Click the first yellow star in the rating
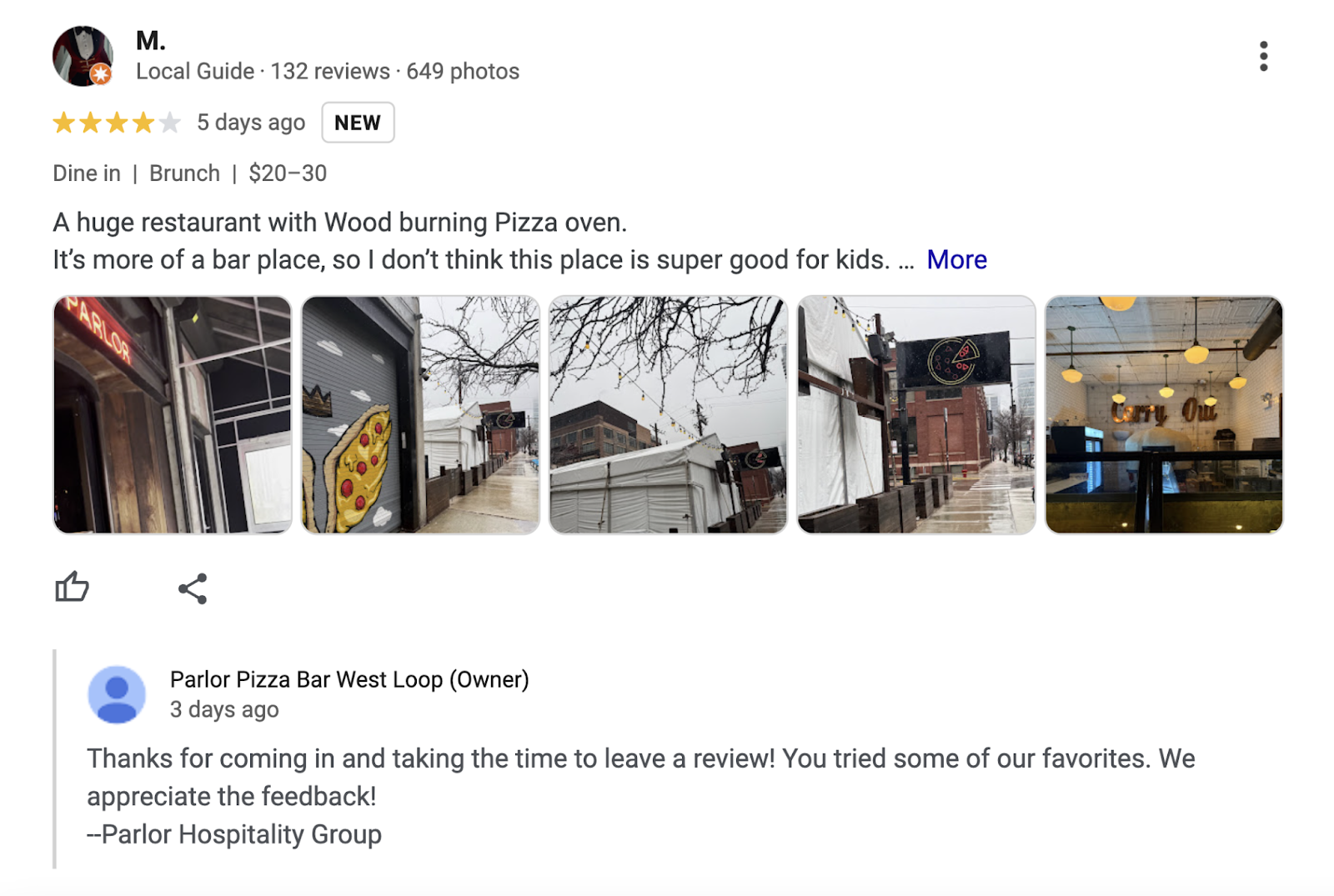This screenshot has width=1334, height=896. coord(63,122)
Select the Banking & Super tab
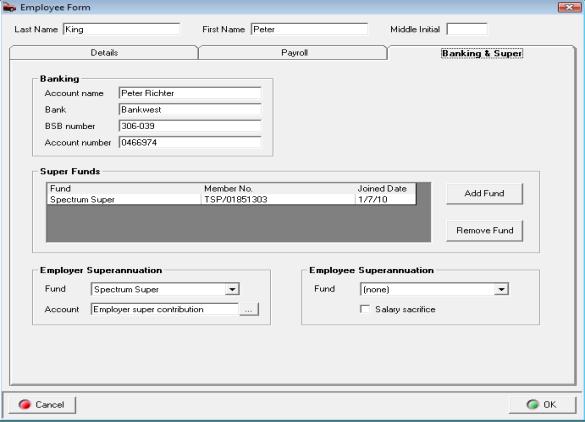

* * *

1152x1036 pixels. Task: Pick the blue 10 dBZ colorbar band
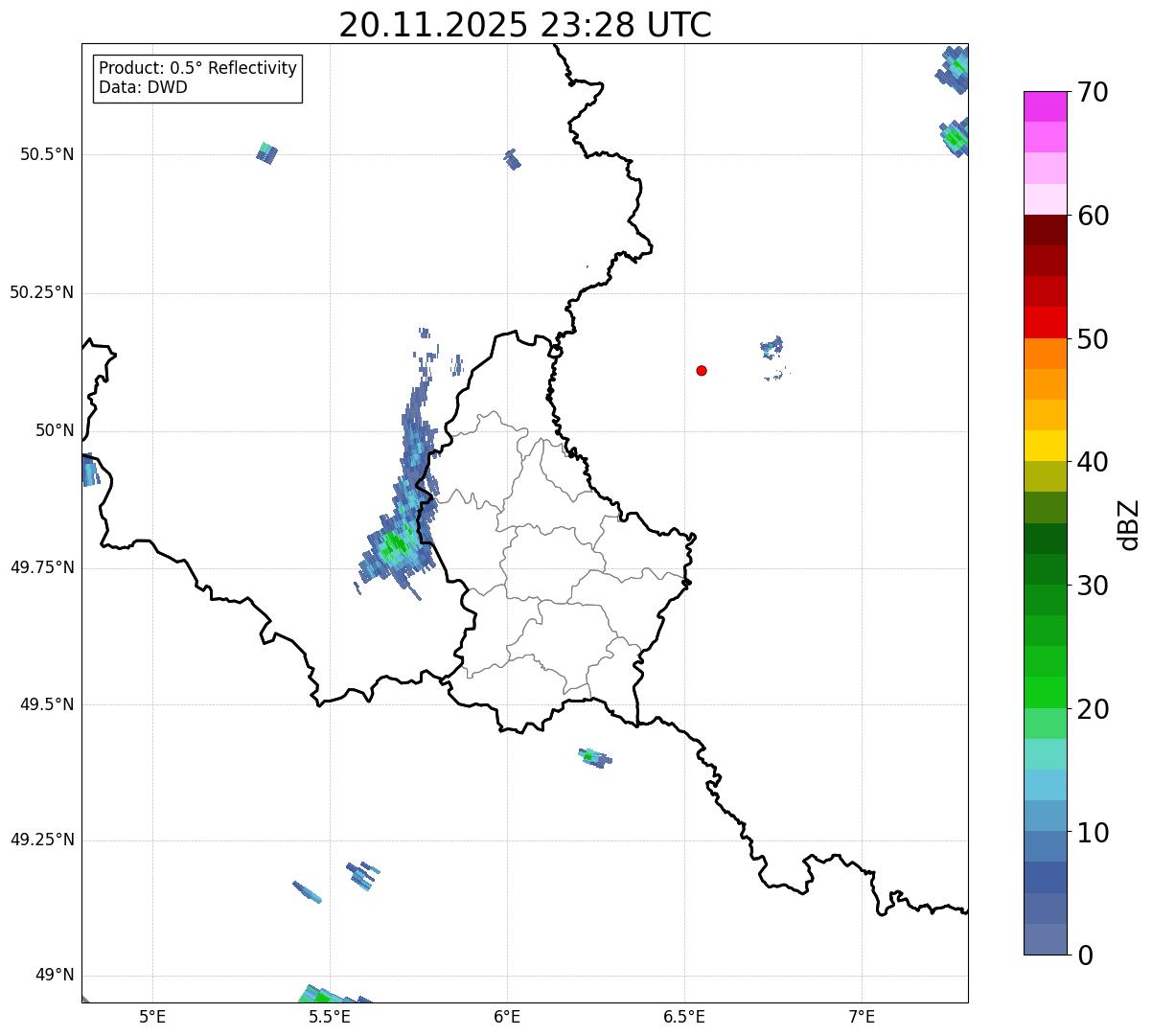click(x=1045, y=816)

* * *

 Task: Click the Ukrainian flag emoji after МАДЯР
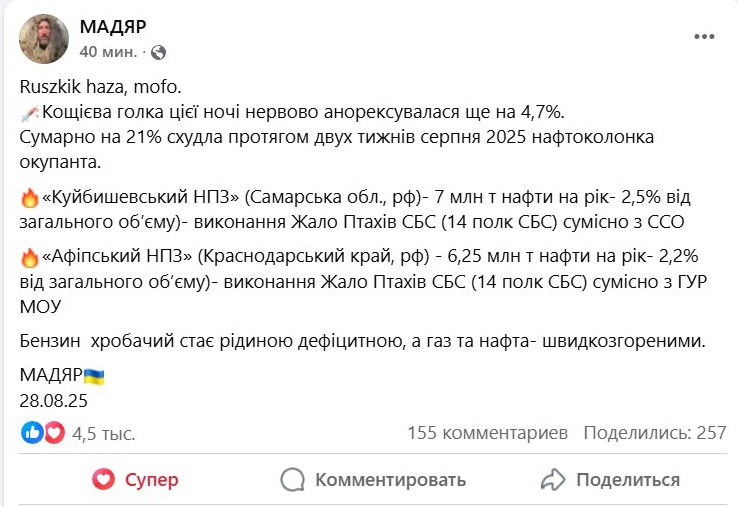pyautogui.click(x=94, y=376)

▶ **Brief**: Reproduce, word for word, only the lines in the records above from the line with "Click the first yellow star in the rating" through the line with "Select the Banking & Super tab", including both ends; omit the pictures.

▶ **Answer below**:
Click the first yellow star in the rating
This screenshot has width=1334, height=896. coord(63,122)
Select the Banking & Super tab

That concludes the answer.